___ RECORDS TO USE

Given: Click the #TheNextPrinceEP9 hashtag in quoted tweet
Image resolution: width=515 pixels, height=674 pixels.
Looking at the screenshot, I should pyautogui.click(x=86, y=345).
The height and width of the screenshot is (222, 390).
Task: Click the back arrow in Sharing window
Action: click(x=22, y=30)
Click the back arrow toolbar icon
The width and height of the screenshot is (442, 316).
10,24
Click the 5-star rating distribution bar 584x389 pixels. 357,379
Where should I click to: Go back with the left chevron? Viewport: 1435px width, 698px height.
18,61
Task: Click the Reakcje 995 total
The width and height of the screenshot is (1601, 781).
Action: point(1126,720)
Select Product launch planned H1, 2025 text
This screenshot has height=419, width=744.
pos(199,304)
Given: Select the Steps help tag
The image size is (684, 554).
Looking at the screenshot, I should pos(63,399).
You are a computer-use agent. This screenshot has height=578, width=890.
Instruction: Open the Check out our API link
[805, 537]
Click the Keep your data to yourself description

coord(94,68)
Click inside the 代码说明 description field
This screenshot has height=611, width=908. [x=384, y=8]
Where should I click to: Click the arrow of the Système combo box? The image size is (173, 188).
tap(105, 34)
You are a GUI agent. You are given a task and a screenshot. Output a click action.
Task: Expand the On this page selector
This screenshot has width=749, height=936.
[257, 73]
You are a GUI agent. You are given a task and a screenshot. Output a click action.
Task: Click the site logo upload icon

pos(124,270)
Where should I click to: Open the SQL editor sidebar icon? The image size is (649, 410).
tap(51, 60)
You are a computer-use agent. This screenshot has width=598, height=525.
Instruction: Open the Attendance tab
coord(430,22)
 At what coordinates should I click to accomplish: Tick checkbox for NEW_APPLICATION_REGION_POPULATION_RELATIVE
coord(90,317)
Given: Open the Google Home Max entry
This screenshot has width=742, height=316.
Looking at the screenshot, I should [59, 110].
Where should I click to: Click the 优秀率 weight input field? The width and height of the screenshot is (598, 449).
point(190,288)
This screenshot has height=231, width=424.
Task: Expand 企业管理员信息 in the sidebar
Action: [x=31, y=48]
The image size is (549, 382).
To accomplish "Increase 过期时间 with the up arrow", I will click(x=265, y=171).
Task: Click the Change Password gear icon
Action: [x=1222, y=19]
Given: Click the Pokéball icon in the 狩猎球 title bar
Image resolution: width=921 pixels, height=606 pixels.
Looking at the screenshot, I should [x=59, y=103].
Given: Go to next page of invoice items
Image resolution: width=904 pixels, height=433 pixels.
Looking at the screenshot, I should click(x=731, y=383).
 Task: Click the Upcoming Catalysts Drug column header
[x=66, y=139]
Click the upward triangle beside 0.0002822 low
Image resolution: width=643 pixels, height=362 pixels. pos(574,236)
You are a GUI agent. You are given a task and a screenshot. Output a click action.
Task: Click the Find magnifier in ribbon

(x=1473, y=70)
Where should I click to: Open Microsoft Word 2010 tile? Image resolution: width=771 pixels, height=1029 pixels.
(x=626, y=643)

______

ASSIGNMENT
Print all entries again, exactly.

SOLUTION
Given: Click the #TheNextPrinceEP9 hashtag in quoted tweet
Image resolution: width=515 pixels, height=674 pixels.
Looking at the screenshot, I should pyautogui.click(x=86, y=345).
The height and width of the screenshot is (222, 390).
Task: Click the back arrow in Sharing window
Action: click(x=22, y=30)
Click the back arrow toolbar icon
The width and height of the screenshot is (442, 316).
10,24
Click the 5-star rating distribution bar 584x389 pixels. 357,379
Where should I click to: Go back with the left chevron? Viewport: 1435px width, 698px height.
18,61
Task: Click the Reakcje 995 total
The width and height of the screenshot is (1601, 781).
Action: point(1126,720)
Select Product launch planned H1, 2025 text
This screenshot has height=419, width=744.
pos(199,304)
Given: Select the Steps help tag
The image size is (684, 554).
Looking at the screenshot, I should pos(63,399).
You are a computer-use agent. This screenshot has height=578, width=890.
Instruction: Open the Check out our API link
[805, 537]
Click the Keep your data to yourself description

coord(94,68)
Click inside the 代码说明 description field
This screenshot has height=611, width=908. [x=384, y=8]
Where should I click to: Click the arrow of the Système combo box? The image size is (173, 188).
tap(105, 34)
You are a GUI agent. You are given a task and a screenshot. Output a click action.
Task: Expand the On this page selector
This screenshot has width=749, height=936.
[257, 73]
You are a GUI agent. You are given a task and a screenshot. Output a click action.
Task: Click the site logo upload icon

pos(124,270)
Where should I click to: Open the SQL editor sidebar icon? The image size is (649, 410).
tap(51, 60)
You are a computer-use agent. This screenshot has width=598, height=525.
Instruction: Open the Attendance tab
coord(430,22)
 At what coordinates should I click to accomplish: Tick checkbox for NEW_APPLICATION_REGION_POPULATION_RELATIVE
coord(90,317)
Given: Open the Google Home Max entry
This screenshot has width=742, height=316.
Looking at the screenshot, I should [59, 110].
Where should I click to: Click the 优秀率 weight input field? The width and height of the screenshot is (598, 449).
point(190,288)
This screenshot has height=231, width=424.
Task: Expand 企业管理员信息 in the sidebar
Action: [x=31, y=48]
The image size is (549, 382).
To accomplish "Increase 过期时间 with the up arrow", I will click(x=265, y=171).
Task: Click the Change Password gear icon
Action: [x=1222, y=19]
Given: Click the Pokéball icon in the 狩猎球 title bar
Image resolution: width=921 pixels, height=606 pixels.
Looking at the screenshot, I should [x=59, y=103].
Given: Go to next page of invoice items
Image resolution: width=904 pixels, height=433 pixels.
Looking at the screenshot, I should click(x=731, y=383).
 Task: Click the Upcoming Catalysts Drug column header
[x=66, y=139]
Click the upward triangle beside 0.0002822 low
Image resolution: width=643 pixels, height=362 pixels. pos(574,236)
You are a GUI agent. You are given a task and a screenshot. Output a click action.
Task: Click the Find magnifier in ribbon

(x=1473, y=70)
Where should I click to: Open Microsoft Word 2010 tile? Image resolution: width=771 pixels, height=1029 pixels.
(x=626, y=643)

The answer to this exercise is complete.